Health Canada has rejected a request from the Victoria Cannabis Buyers Club to exempt it from federal cannabis regulations that prohibit the club from operating legally.
The club had asked Health Canada to exempt it from the Cannabis Act, which sets a 10-milligram THC limit per edible and prohibits storefront sales of medical cannabis.
In a letter to the club this week, Health Canada said it had not demonstrated that the proposed exemptions are necessary for a medical purpose or are in the public interest.
Club founder Ted Smith said he wasn’t surprised by the decision. “It is something that we expected, although we had hoped for better from our government,” he said.
The club submitted an application hundred of pages long to Health Canada in 2021, along with multiple letters of support from the City of Victoria, letters from drug policy experts and over 300 patient testimonials.
It argued an exemption is necessary to meet the medical needs of the club’s members, saying the federal licensing regulations have created a system that is only accessible to medical patients with doctors willing to write cannabis prescriptions, who can wait for items to be mailed to them and who can treat their conditions with a limited selection of products.

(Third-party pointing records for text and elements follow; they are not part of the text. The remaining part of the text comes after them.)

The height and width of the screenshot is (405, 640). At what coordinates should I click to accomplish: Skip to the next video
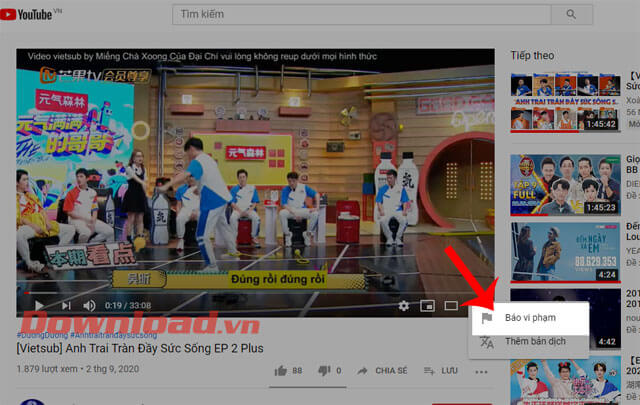click(65, 305)

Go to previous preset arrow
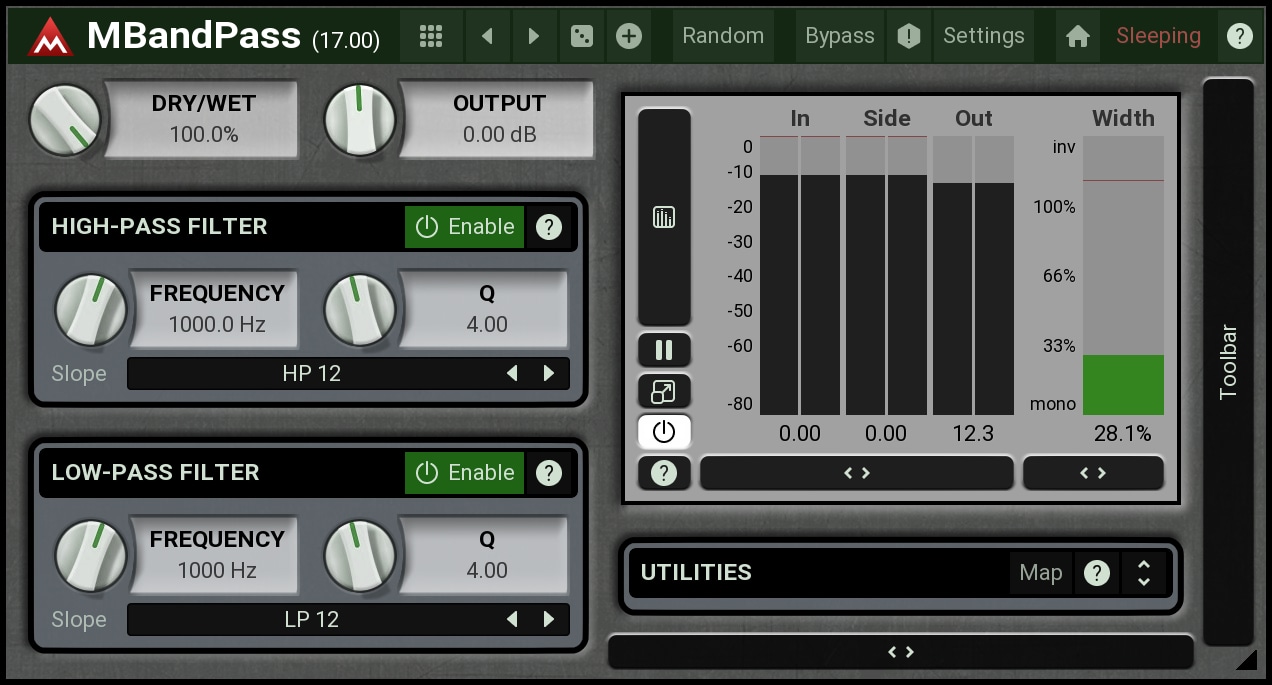[x=487, y=36]
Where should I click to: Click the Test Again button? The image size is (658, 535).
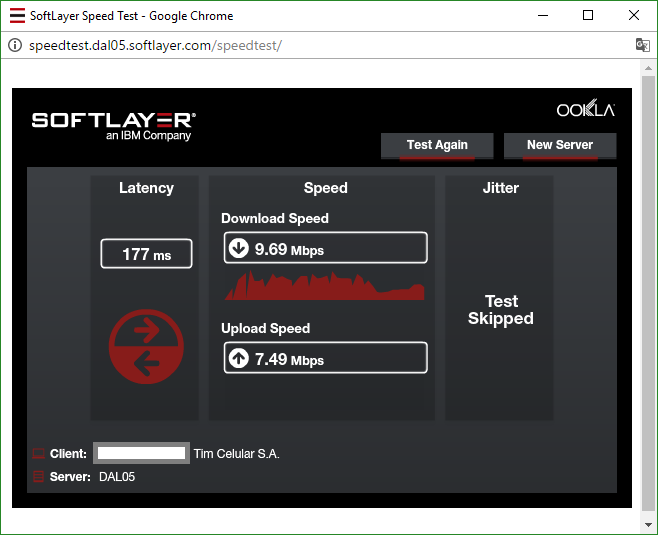(x=437, y=145)
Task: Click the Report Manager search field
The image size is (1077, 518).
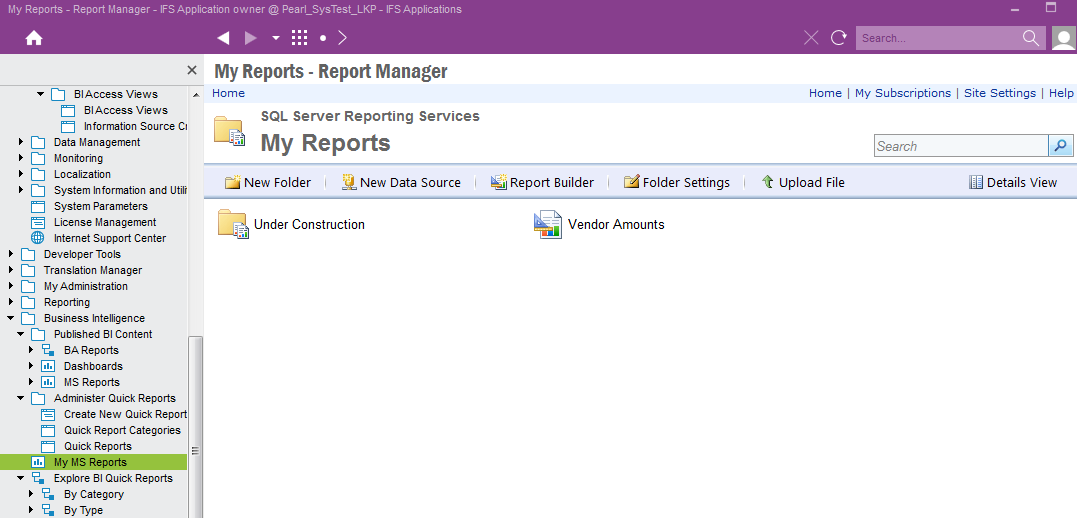Action: pos(960,146)
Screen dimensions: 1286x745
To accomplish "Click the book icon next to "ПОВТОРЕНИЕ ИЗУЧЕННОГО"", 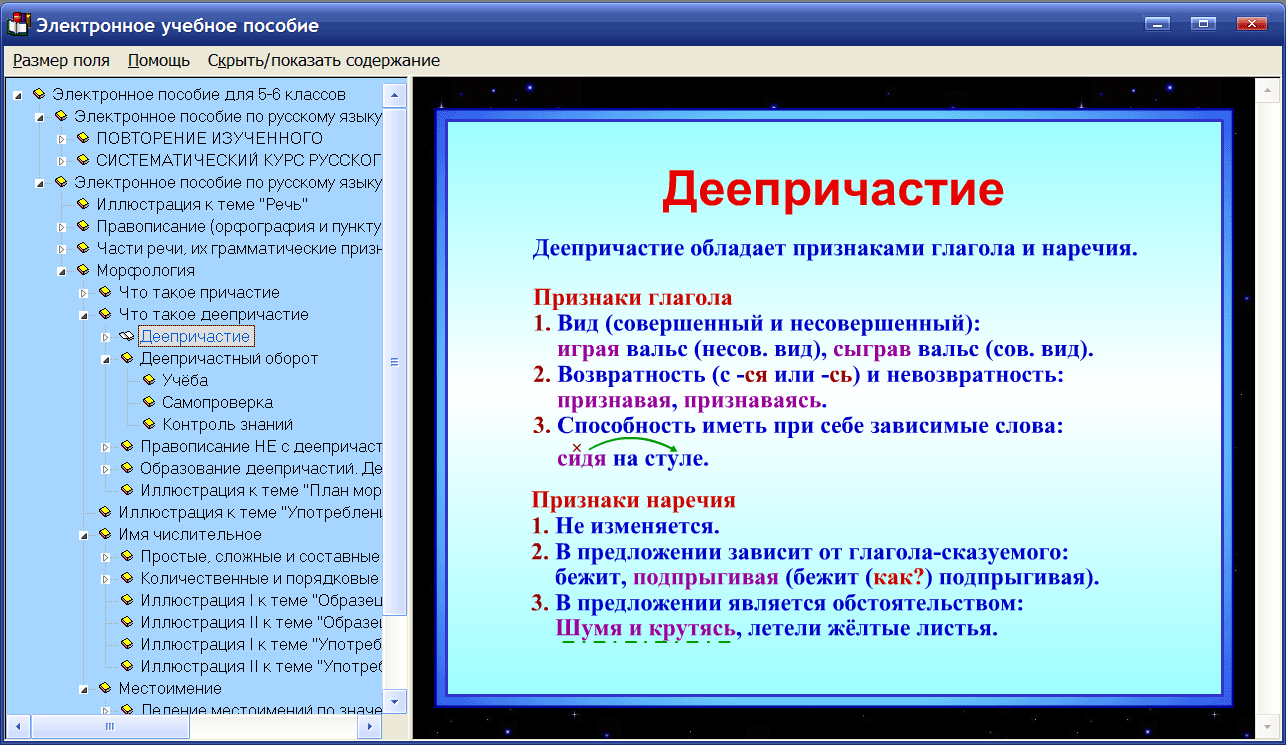I will tap(84, 138).
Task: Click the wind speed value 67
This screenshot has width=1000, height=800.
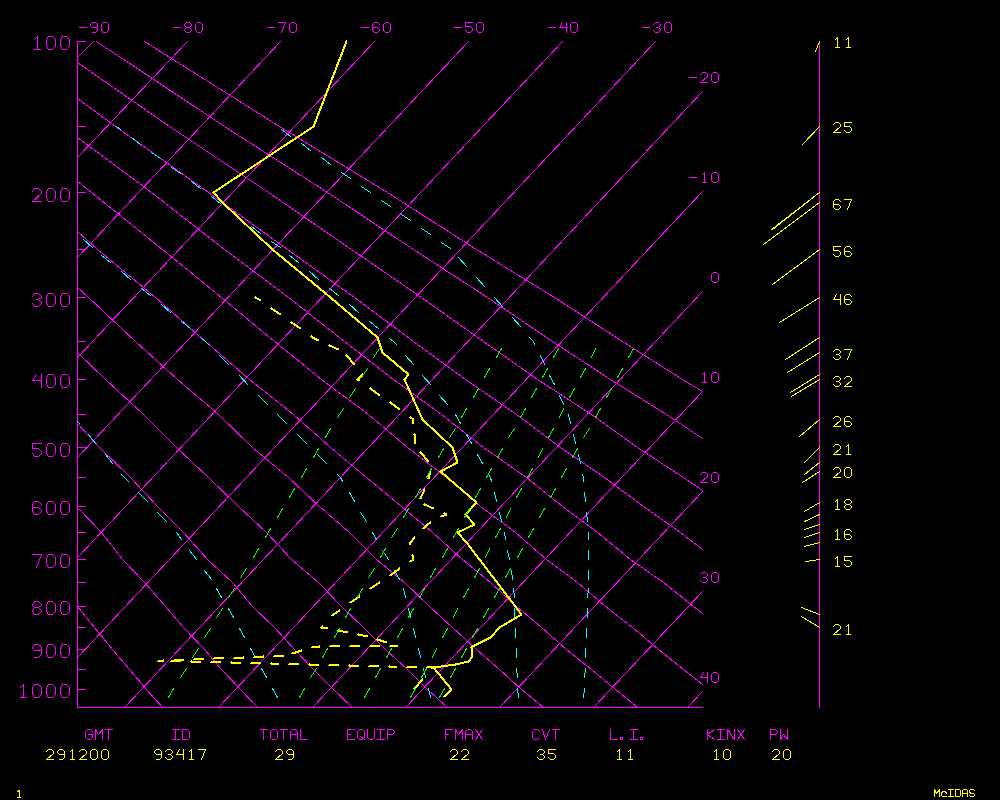Action: click(x=842, y=205)
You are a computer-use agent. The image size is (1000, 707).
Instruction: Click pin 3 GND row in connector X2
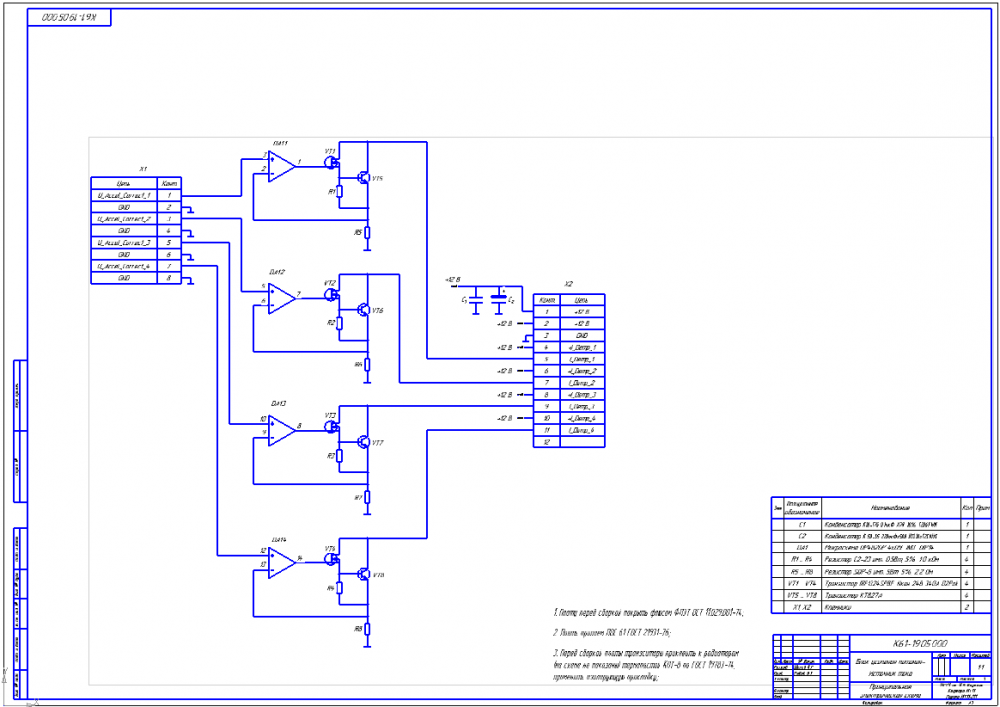tap(568, 335)
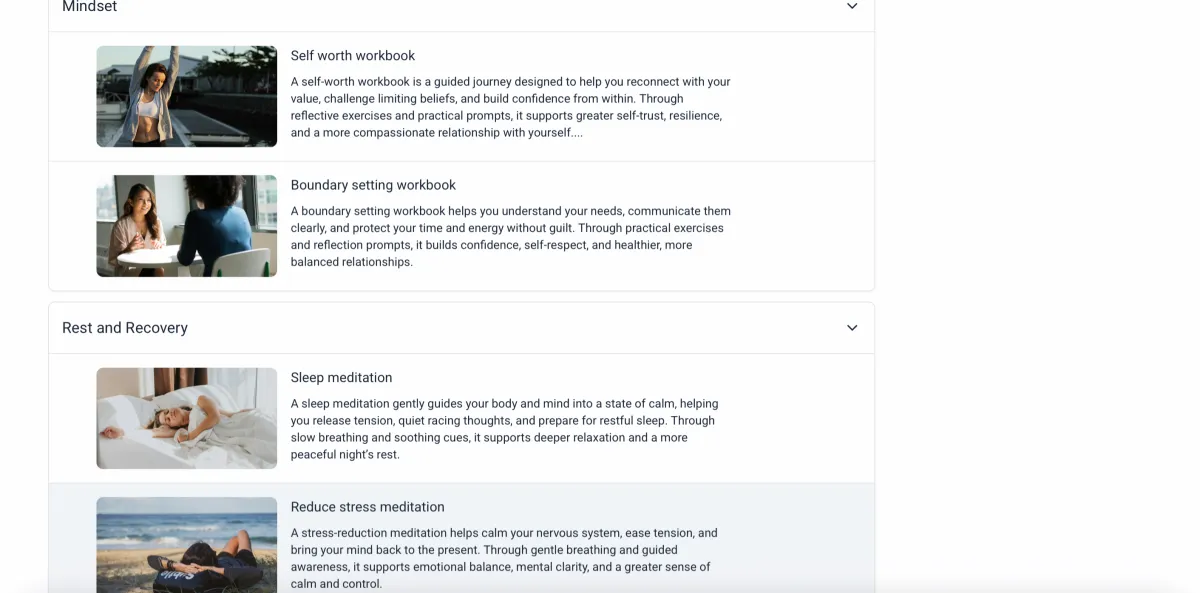Click the stress-reduction meditation description paragraph

(505, 558)
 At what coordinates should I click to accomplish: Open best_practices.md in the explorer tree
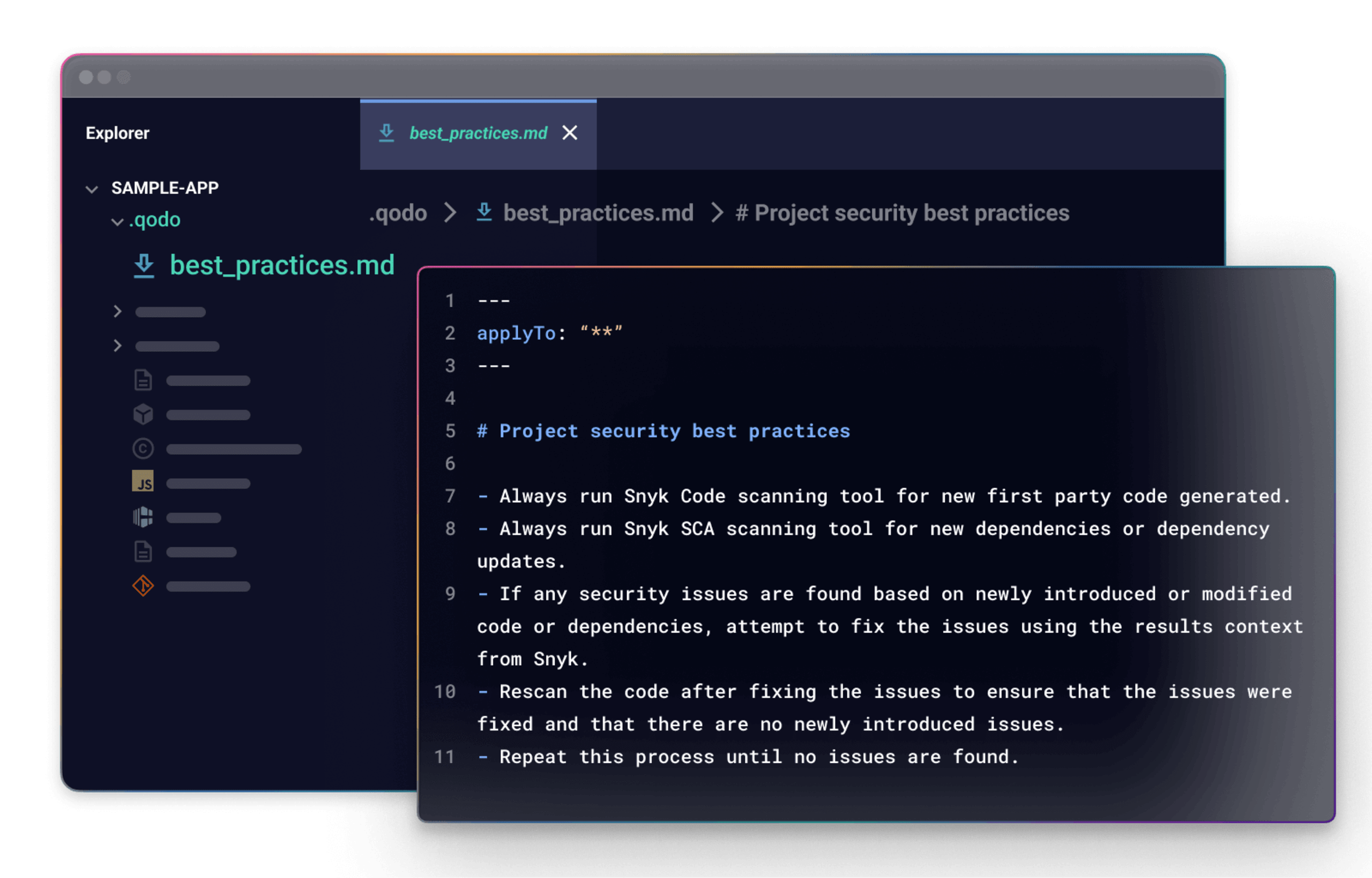click(281, 266)
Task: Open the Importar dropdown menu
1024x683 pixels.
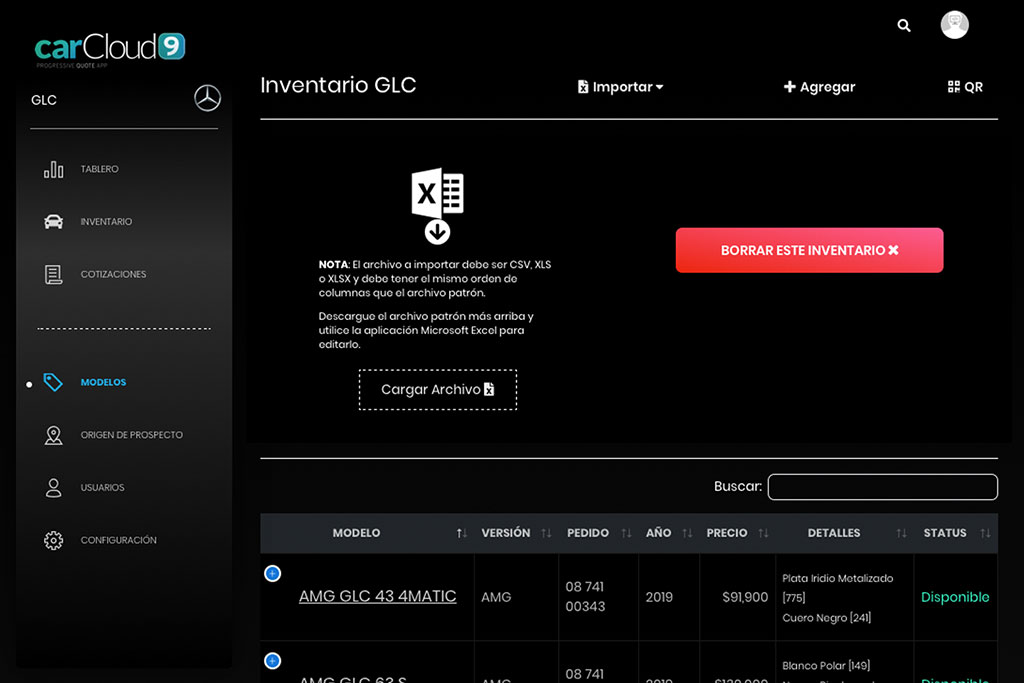Action: pyautogui.click(x=621, y=87)
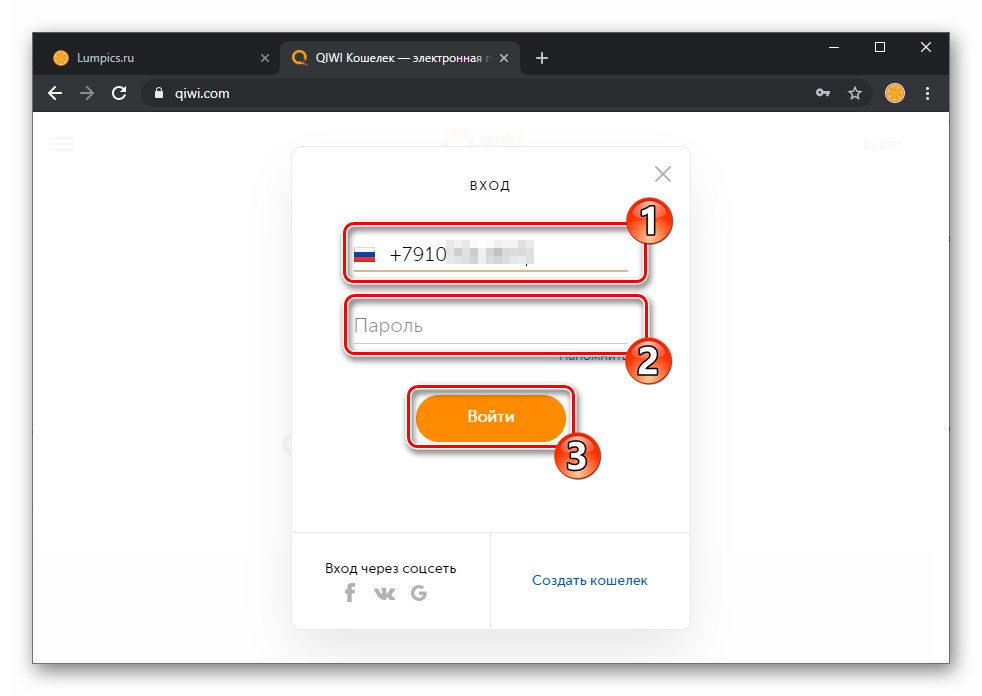Viewport: 982px width, 696px height.
Task: Select the QIWI Кошелек tab
Action: click(x=400, y=58)
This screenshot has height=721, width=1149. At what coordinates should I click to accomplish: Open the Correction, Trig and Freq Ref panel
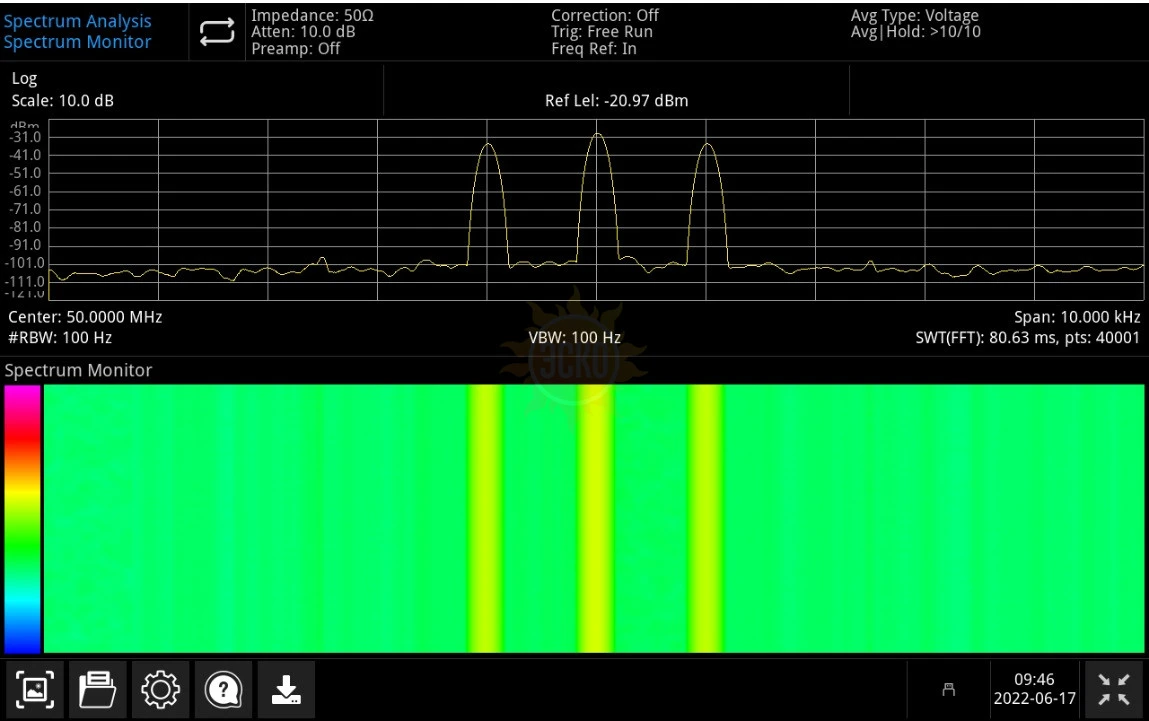pos(605,32)
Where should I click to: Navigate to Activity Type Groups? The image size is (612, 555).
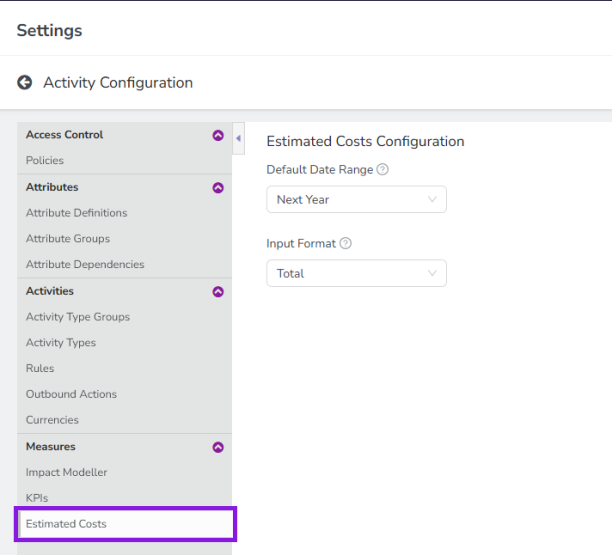pyautogui.click(x=78, y=317)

Operating since 1996, the compassion club sells a range of products, including many homemade baked goods, salves, capsules and gummies, to more than 8,000 clients, whom Smith has described as mostly older people who are using cannabis to deal with health concerns such as cancer, diabetes, arthritis, chronic pain and mental-health problems.
Health Canada said in its letter the club provided insufficient evidence to demonstrate that the THC in edibles is insufficient, writing that multiple units of the same cannabis product can be consumed to achieve a desired effect.
Some club members consume more than 1,000 milligrams of THC daily, making it a challenge to consume the desired amount when each edible is limited to 10 milligrams, Smith said.
“Health Canada needs to make some substantive changes to their program to help people understand how to use cannabis as medicine and not treat it like a dangerous drug,” he said.
The club was raided by provincial authorities in March and cleared of virtually its entire stock worth between $80,000 to $100,000.
Smith said they’re now struggling to keep products stocked, as cash flow is limited.
“But people are very happy that we’re still here,” he said.
The club has also filed a lawsuit and injunction against the provincial government and Health Canada to seek relief from the punitive measures taken by the B.C. Community Safety Unit. A date for the hearing has not yet been set.